Yoki-so Villa

Wednesday, November 21, 2012

Close to Nittaiji Temple (Japan-Thai Temple) near Kakuozan Station on the Higashiyama Line of the Nagoya subway is the delightful Yoki-so Villa and gardens.

Yoki-so Villa, Kakuozan

Yoki-so Villa was established by Jirozaemon-Suketami Ito, a direct descendant of the Edo Period founder of the Matsuzakaya department store Yudo Ito, in 1918.

Matsuzakaya started life in Chayamachi in Nagoya before the kimono fabric business expanded to Tokyo and Kyoto.
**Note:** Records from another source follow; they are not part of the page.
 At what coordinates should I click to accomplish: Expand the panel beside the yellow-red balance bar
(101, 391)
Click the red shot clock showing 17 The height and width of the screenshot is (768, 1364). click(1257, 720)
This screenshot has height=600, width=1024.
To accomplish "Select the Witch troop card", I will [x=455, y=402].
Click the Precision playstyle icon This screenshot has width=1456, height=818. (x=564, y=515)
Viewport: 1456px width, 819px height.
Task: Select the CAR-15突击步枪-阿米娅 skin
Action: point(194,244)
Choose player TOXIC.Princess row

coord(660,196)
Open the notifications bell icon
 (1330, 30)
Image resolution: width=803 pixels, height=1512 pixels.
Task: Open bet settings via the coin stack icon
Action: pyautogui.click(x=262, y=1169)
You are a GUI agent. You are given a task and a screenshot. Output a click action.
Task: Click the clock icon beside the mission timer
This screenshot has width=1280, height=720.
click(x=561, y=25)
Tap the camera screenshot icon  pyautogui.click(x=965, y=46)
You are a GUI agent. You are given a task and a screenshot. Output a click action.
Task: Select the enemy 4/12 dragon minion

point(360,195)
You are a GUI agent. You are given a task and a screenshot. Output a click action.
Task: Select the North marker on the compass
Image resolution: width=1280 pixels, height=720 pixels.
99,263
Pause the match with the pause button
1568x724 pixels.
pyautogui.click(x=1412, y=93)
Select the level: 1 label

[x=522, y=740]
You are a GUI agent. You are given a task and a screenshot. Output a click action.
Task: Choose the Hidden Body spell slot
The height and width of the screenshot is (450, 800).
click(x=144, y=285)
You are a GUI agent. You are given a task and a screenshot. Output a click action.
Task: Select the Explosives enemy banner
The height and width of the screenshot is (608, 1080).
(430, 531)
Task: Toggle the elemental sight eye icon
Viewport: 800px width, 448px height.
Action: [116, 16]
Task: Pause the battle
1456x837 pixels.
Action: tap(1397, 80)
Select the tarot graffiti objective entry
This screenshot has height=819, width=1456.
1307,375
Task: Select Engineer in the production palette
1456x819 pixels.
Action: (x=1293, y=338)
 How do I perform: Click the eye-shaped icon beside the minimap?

Suketami, who supposedly chose the site for its fine views of the moon, began to assemble historic buildings that were owned by the Matsuzakaya business as well as other note-worthy buildings deemed worthy of preservation.

Yoki-so Villa, Nagoya

The first building moved to the site in 1918 was the Sansho-tei, a small tatami-mat room with tokonoma alcove from the original Ito home in Chayamachi in Nagoya. The round window has lovely views of the garden.

The Parlor of Yoki-so followed in 1919 and was brought from the site of the present day Matsuzakaya department store in Yaba-cho, near Sakae in downtown Nagoya. Kawakami Sadayakko, the famous Meiji and Taisho-era entertainer once lived here.

Bangaro was designed by the architect Teiji Suzuki and the second floor of the wooden house has a western-style room and part of the former Owari Tokugawa residence first constructed in 1900.

Yoki-so Villa, Kakuozan, Nagoya

Chosho-kaku is a three-storied wooden house with basement built in 1937. The first two floors are done in western style with a Japanese-style third floor and the basement decorated with Indian murals by an Indian artist. The basement also contains a curved wooden stage where Suketami would stage performances for the entertainment of his friends and guests.

The garden in which the buildings stand is supposedly a copy of Shugakuin Rikyu in north east Kyoto. A roofed bridge (Hakuunbashi) stands over the central pond.

The villa served as a dormitory for Asian students in the 1930s and again as a dormitory for Matsuzakaya workers in the 1960s and 1970s.

Unfortunately many of the original 30 buildings were lost in US air raids in 1945. In the post-war occupation Chosho-kaku was used as a residence for the local US commander.

The Yoki-so Villa hosts occasional cultural events including traditional Japanese music concerts.

Yoki-so Villa
2-5-21 Hoho-cho
Nagoya 464-0057
Admission: Free

Yoki-so Villa is a short walk from Kakuozan Subway Station. Turn right and right again from Exit 1 and walk towards Nittaiji, just before the entrance to the temple turn right and follow the signs.